■ **What is needed**
Within the entries below, the lines from the one with "Click the Blade thickness curve title bar" through the one with "Click the Show" are to be set down exactly, both ends kept.
--- START ---
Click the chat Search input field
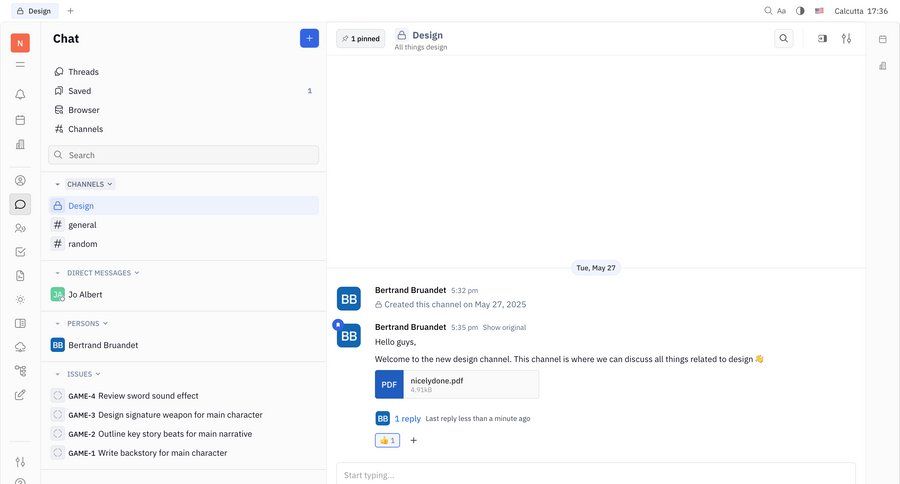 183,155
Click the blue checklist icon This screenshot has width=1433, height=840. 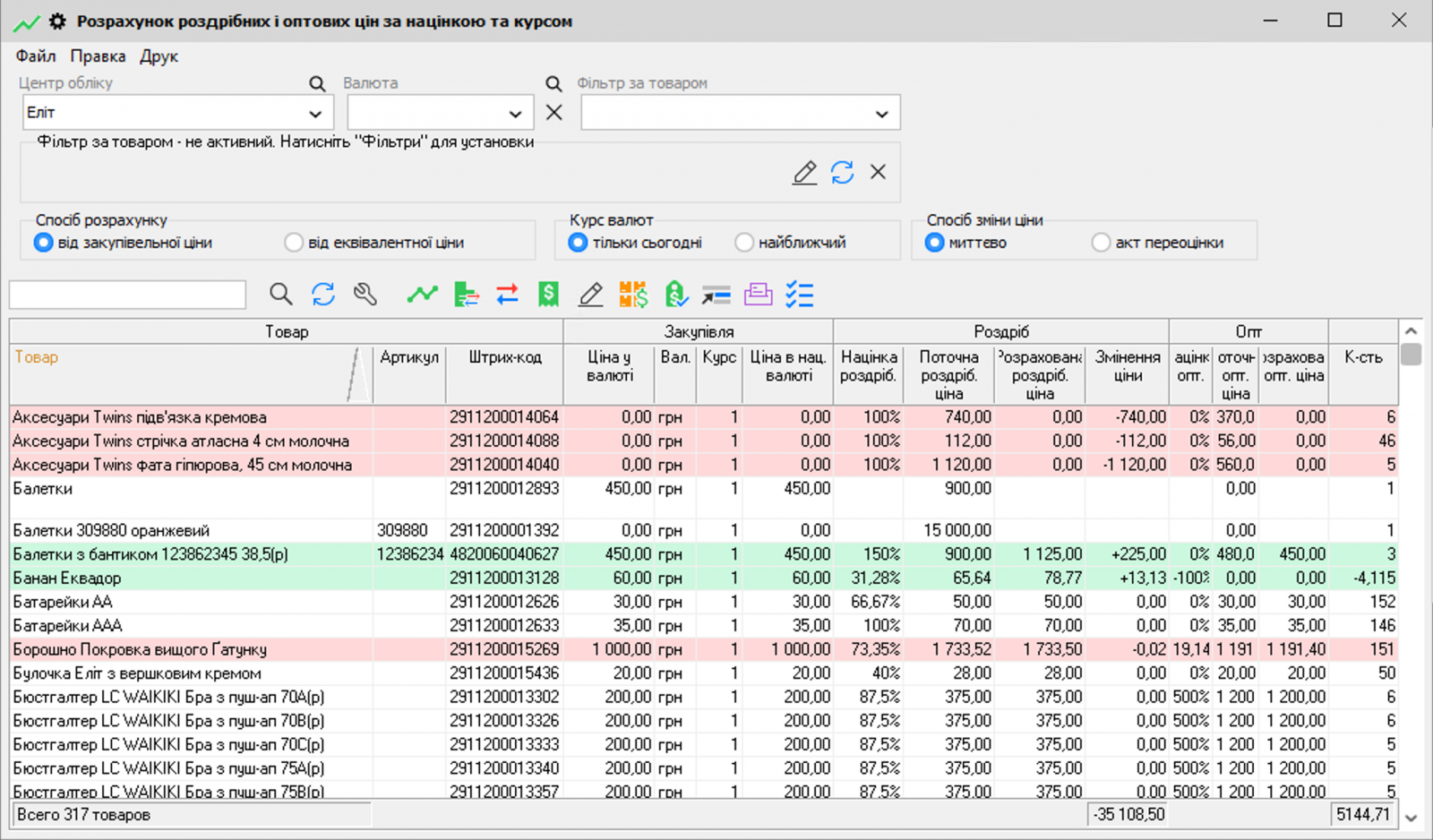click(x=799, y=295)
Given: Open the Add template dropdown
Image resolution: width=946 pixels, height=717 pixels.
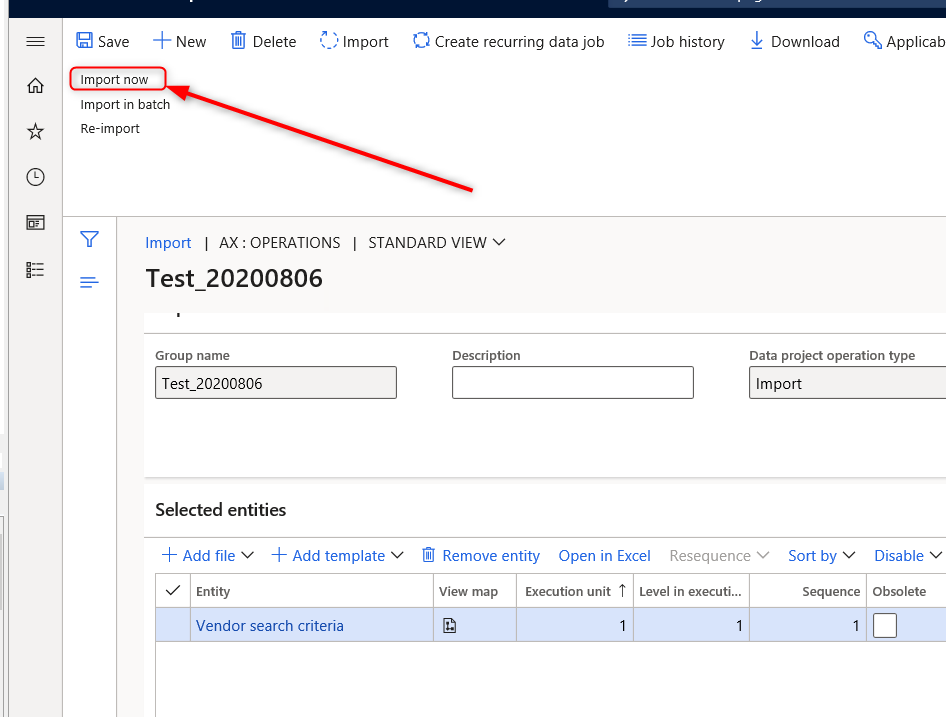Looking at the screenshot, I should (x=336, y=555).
--- END ---
--- START ---
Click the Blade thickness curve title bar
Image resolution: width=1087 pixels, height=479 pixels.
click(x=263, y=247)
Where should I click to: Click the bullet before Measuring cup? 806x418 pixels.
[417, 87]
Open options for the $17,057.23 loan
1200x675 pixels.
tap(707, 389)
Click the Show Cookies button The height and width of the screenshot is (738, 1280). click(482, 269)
--- END ---
--- START ---
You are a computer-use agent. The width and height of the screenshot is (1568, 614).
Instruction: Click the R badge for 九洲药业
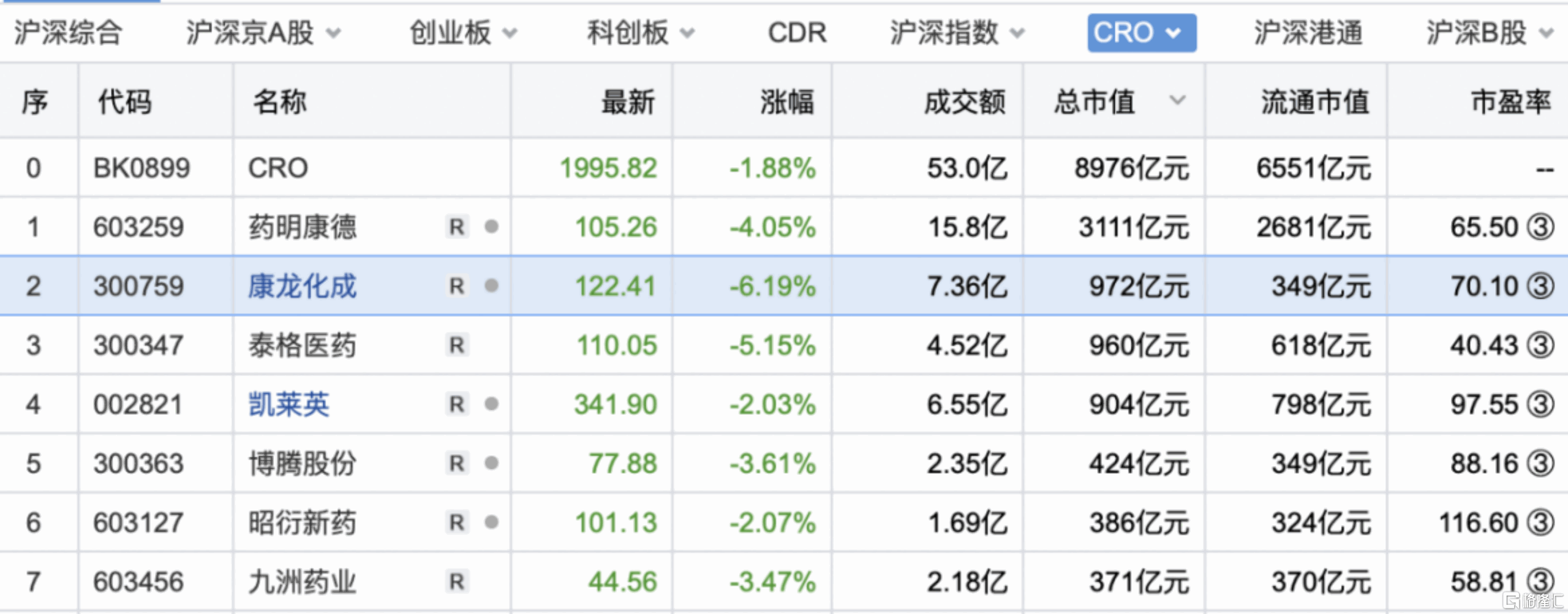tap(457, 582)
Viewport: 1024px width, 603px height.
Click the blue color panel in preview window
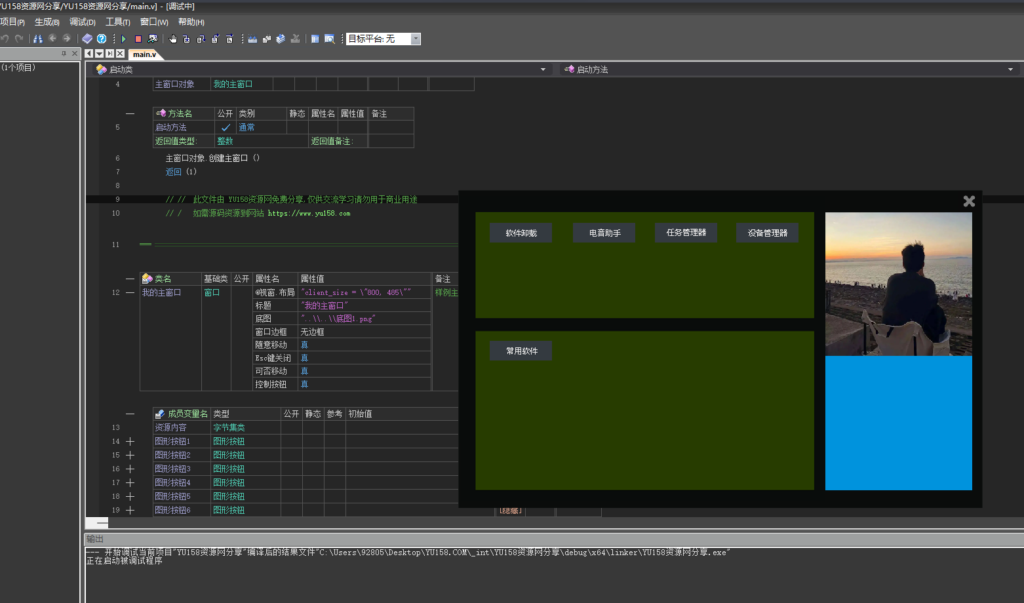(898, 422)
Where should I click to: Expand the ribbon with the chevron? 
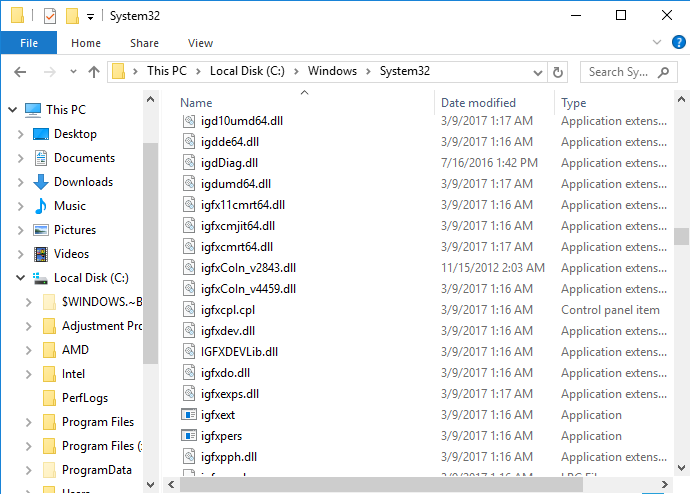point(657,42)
--- END ---
■ **Answer to this task**
Click the Blade thickness curve title bar
Image resolution: width=1087 pixels, height=479 pixels.
click(x=263, y=247)
Where should I click to: Click the bullet before Measuring cup? 806x418 pixels.
[417, 87]
Open options for the $17,057.23 loan
1200x675 pixels.
tap(707, 389)
Click the Show Cookies button The height and width of the screenshot is (738, 1280). click(482, 269)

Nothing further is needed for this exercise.